旅館で、万が一のことがあると新聞にも載りますし、信用問題になります。
消防設備の重要性を理解して、常に使用できる状態にしましょう。
03.会社や現場の防災意識は大丈夫か?
会社や現場の防災意識は大丈夫ですか?大事なことは3点あります。
- 消防設備で気を付けるポイント
- 管理する建物の消防設備を確認する
- 消火器の設置位置を把握しているか
それぞれ見ていきましょう。
消防設備で気を付けるポイント
消防設備を使うのは消防署の方でも消防設備士でもありません。
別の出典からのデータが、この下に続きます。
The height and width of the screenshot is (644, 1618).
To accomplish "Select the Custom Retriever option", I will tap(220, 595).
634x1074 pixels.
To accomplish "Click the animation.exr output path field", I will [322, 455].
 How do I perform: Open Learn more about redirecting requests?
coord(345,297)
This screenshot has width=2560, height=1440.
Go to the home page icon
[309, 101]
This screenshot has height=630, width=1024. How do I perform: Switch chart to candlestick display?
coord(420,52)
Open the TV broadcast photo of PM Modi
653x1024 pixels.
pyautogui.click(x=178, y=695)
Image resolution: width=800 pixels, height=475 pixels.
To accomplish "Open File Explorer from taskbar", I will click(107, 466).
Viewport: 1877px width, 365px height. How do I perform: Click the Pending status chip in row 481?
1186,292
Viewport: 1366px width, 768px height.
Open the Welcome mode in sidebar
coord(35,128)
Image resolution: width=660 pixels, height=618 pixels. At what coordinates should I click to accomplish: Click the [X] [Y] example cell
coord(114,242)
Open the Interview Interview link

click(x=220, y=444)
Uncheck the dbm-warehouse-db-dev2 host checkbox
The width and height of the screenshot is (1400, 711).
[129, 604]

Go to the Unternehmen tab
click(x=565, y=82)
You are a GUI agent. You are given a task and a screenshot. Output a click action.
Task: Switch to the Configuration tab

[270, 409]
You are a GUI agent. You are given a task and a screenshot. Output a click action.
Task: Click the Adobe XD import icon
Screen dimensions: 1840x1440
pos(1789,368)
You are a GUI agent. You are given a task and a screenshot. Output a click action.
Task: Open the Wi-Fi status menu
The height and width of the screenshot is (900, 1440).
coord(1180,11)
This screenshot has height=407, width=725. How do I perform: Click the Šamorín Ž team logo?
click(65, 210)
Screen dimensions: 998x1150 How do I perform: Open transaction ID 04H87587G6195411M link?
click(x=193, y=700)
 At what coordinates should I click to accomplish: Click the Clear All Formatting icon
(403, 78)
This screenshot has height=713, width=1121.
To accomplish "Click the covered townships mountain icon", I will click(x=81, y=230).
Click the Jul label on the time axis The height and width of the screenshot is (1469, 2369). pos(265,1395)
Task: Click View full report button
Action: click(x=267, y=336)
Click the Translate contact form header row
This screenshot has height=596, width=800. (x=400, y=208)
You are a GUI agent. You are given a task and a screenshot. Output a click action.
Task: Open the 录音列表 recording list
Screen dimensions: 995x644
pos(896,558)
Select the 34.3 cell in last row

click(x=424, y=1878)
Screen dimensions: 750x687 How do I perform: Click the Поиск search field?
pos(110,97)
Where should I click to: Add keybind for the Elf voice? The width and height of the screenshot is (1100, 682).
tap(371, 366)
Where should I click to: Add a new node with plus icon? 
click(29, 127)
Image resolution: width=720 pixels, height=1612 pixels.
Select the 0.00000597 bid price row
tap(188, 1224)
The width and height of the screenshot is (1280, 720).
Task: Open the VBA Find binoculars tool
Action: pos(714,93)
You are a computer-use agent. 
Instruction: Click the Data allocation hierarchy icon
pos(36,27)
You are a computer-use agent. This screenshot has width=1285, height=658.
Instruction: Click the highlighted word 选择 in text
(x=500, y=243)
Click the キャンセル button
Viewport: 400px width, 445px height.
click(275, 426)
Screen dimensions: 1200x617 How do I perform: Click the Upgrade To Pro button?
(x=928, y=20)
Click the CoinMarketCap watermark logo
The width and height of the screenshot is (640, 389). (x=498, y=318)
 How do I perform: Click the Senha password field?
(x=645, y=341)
設備を使うのは所有者や関係者の方です。
点検している消防設備士が熟知していても意味がないので、人任せにせず自分でやってみる気持ちが大事です。
訓練や点検に来た方に質問して使い方を学びましょう!
管理する建物の消防設備を確認する
建物にどんな消防設備がついているか確認しましょう。
大きい商業施設や病院は、消火栓やスプリンクラー設備の使い方を正しく理解する必要があります。
屋内消火栓やスプリンクラー設備、泡消火設備など建物の面積や収容人員によって設置基準が決められて、水平距離で個数が算出されています。
建物内を確認していくと消火栓が見つかると思います。
皆さんが使っている建物のいたる所にあるはずなので、隙間時間や就業中に設置場所を見つけてみましょう。
消火器の設置位置を把握しているか
消火器は消防設備の基本です。
歩行距離20mおきに1本設置するという消防法の決まりがあります。
消火器の点検に入ると、テナントの入れ変えや配置換えによって消火器が移動されてることがよくあります。
また、倉庫やバックヤードの荷物が多く、消火器が埋もれていることが多いです。
有事の際には消火器で火が消せないと、火災が拡大する恐れがあるので消火器の位置を把握することが大事です。
04.漏電火災の予防に気を付けるポイント
老朽化した建物には、漏電火災に気を付ける必要があります。
簡単な予防策では
- たこ足配線をしない
- コンセントの埃を払う
などがあります。
専門的なポイントでは絶縁抵抗計を使って漏電を調べます。
ブレーカーを遮断し配線の二次側を測定します。
古い建物では、配線が劣化していたり、ネズミにかじられていることがありました。
これが火災の原因になります。
絶縁抵抗計を使えば数値を見て配線の不具合を判断できます。
不安に思う方は電気の設備業者に確認しましょう。
05.防災についてのまとめ
- 防災知識について意識するべきポイント
- 消防設備士が考える防災の重要性
- 会社や現場の防災意識は大丈夫?
- 漏電火災の予防に気をつけるポイント
火事を起こさない、起きてもすぐ消せるよう日頃から訓練を実施する
防災の重要性は消防設備の使い方を理解して、万が一に備えて訓練が必要です。
商業施設や病院などは消火器が移動されていたり、消火栓が隠れていたりします。
たこ足配線やコンセントに注意。絶縁抵抗計を使って漏電をチェックする
防災は自分で行動して、火災から守るために考えます。
消防設備を上手に活用して、防災に努めていただきたいと思います。
万が一の備えをして安心な生活を送りましょう。
最後までお読みいただきありがとうございました。